[Provided information Boundary: Start]
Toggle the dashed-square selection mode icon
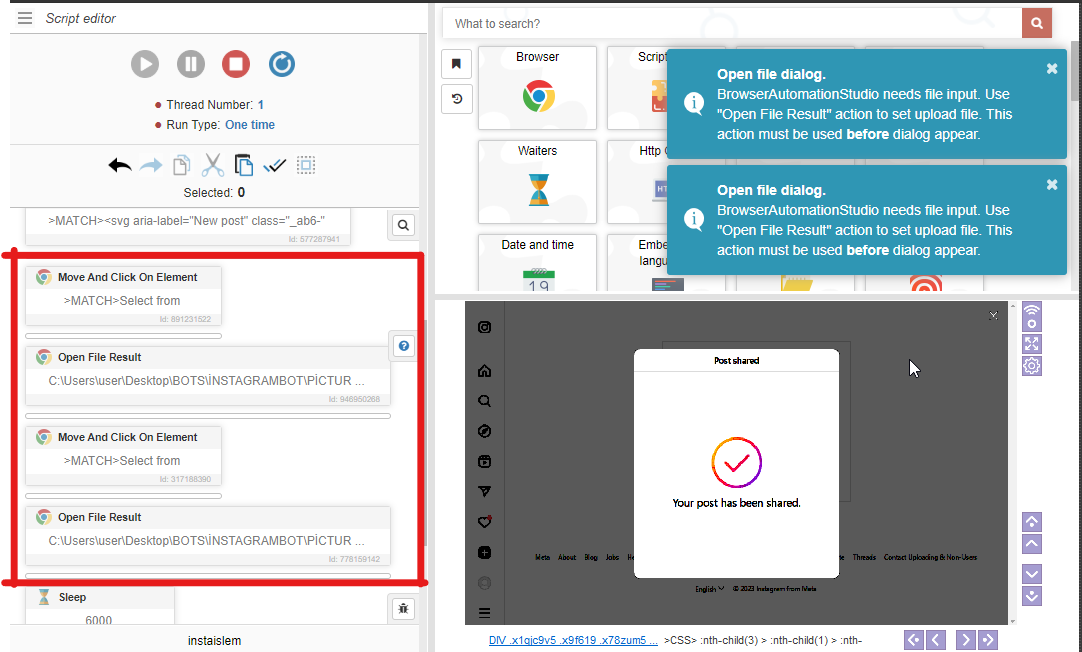This screenshot has height=652, width=1082. point(307,166)
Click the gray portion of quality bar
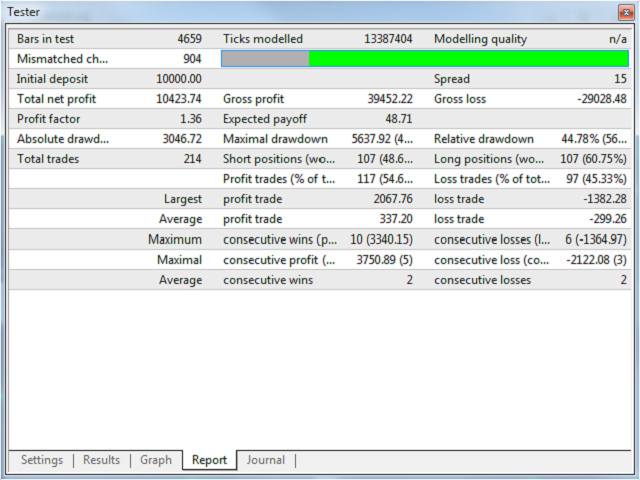 point(265,59)
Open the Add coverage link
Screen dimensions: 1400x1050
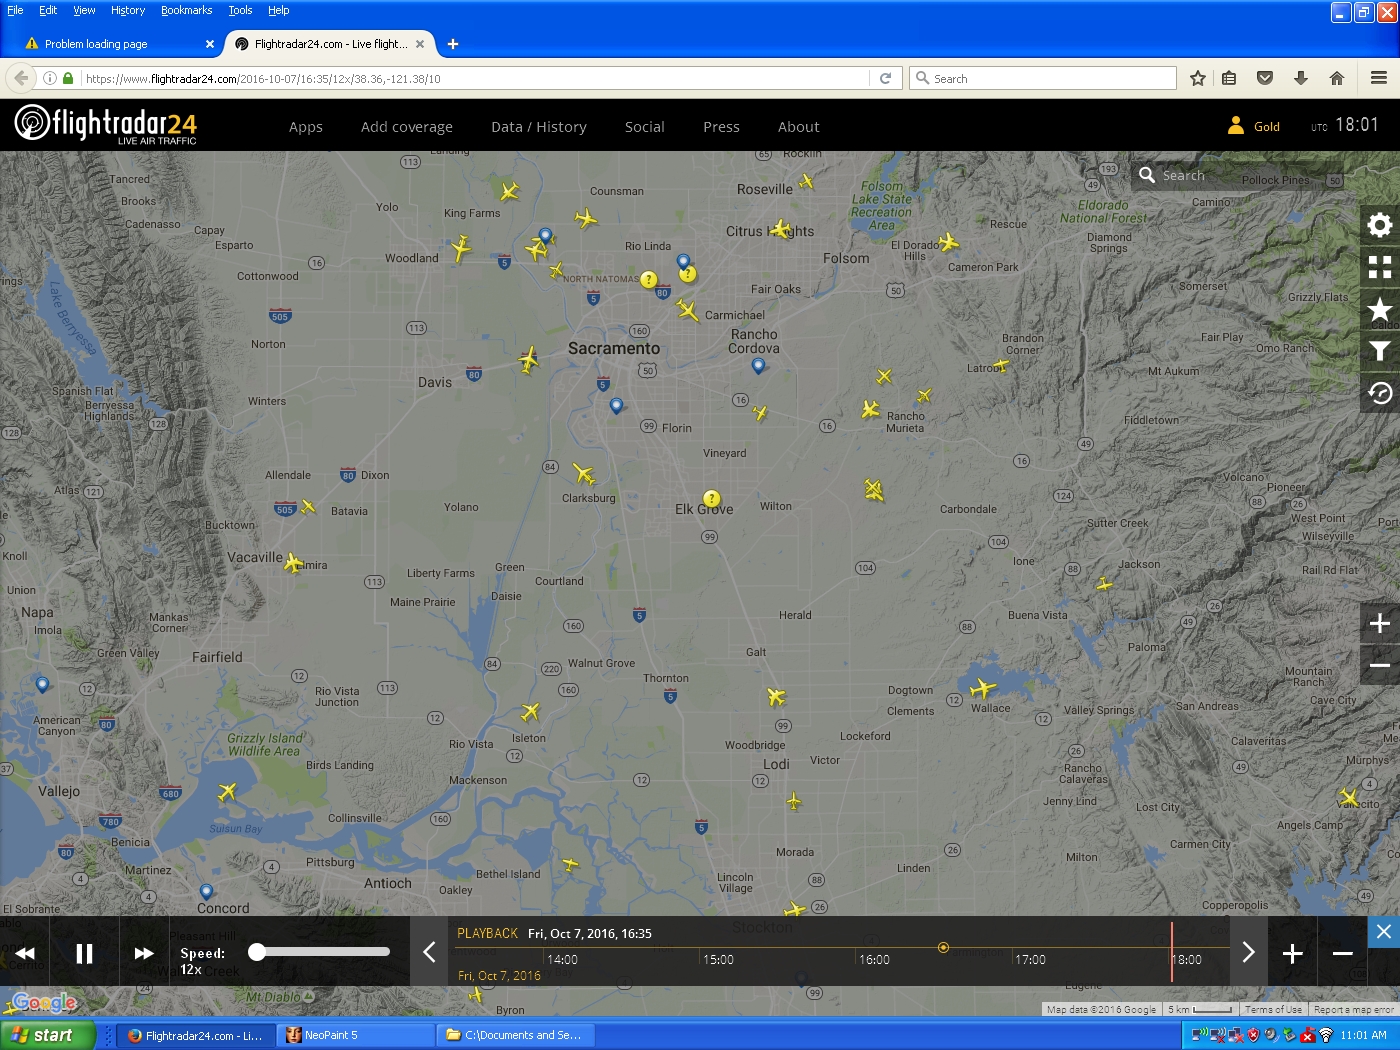pos(406,127)

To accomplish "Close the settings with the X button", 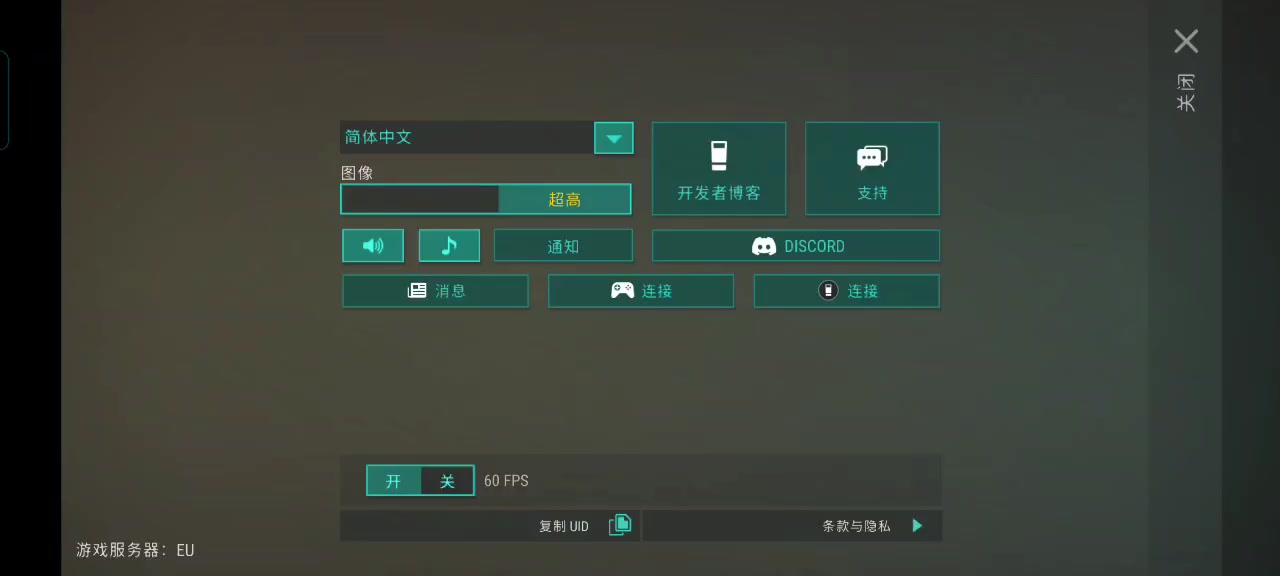I will [1186, 41].
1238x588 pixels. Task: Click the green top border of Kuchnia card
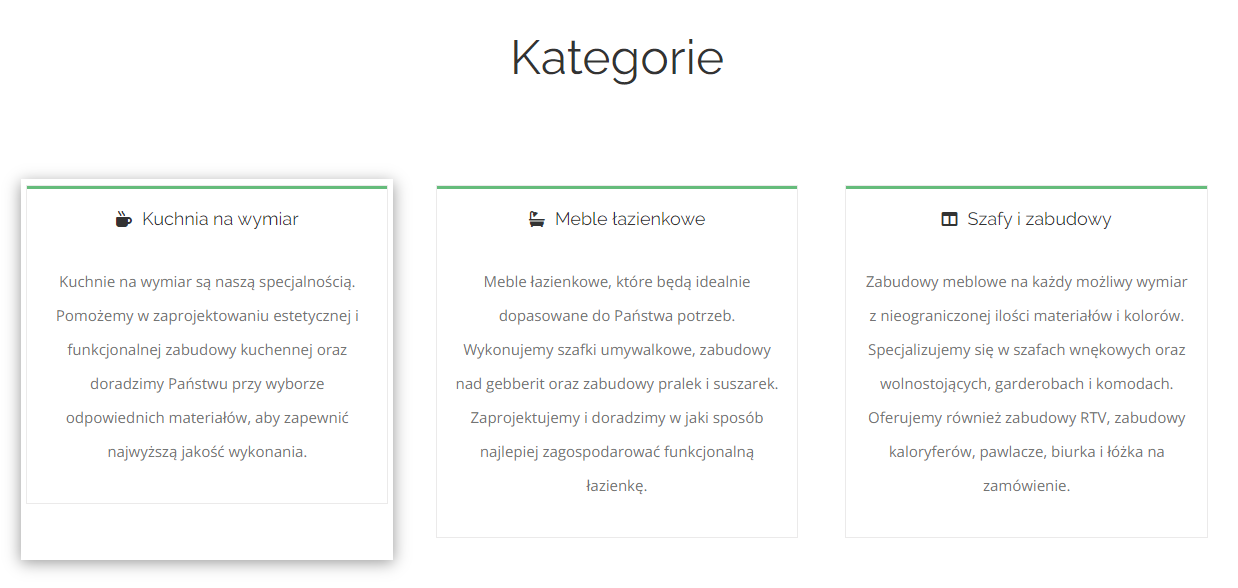tap(207, 187)
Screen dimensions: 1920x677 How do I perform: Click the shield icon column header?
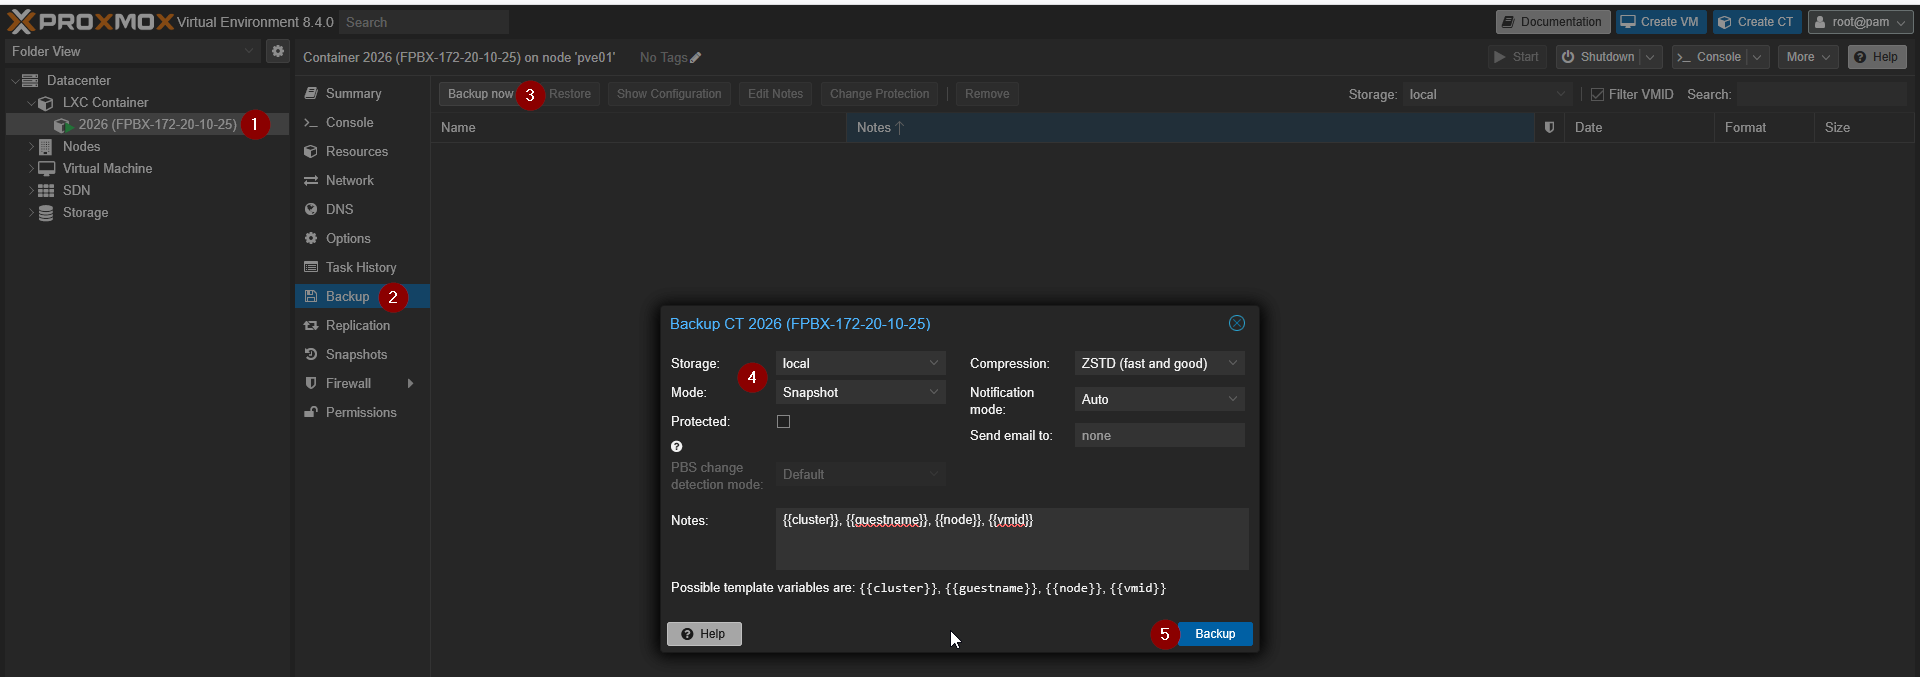[1549, 127]
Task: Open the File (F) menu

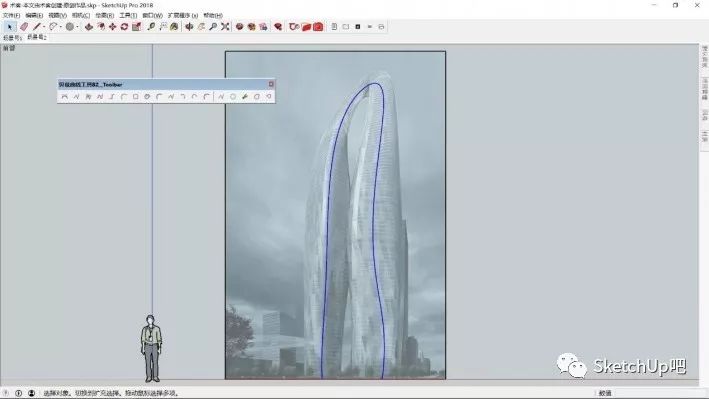Action: click(x=11, y=15)
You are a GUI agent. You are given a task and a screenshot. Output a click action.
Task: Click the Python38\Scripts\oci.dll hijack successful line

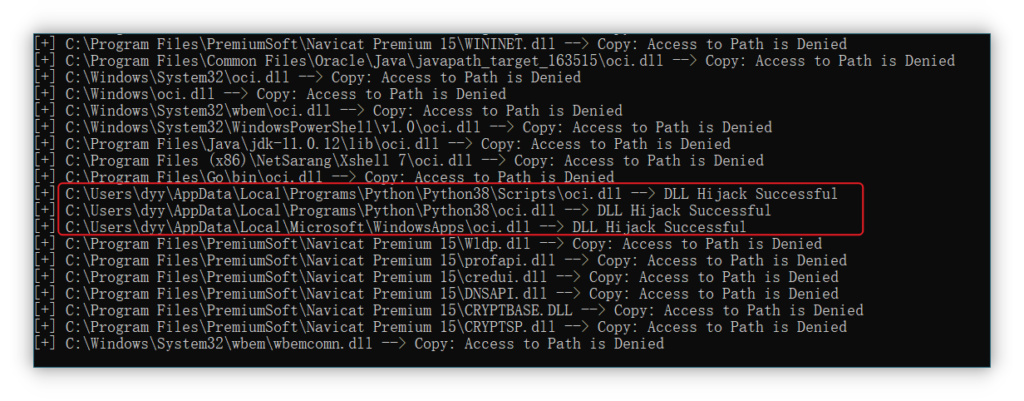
[Provided information Boundary: End]
Please transcribe word for word the lines from the one bearing "Task: Open the File (F) menu" through the last line of the records above, omitting the pictures.

Task: Open the File (F) menu

Action: click(x=11, y=15)
You are a GUI agent. You are given a task and a screenshot. Output a click action.
Task: Click the Python38\Scripts\oci.dll hijack successful line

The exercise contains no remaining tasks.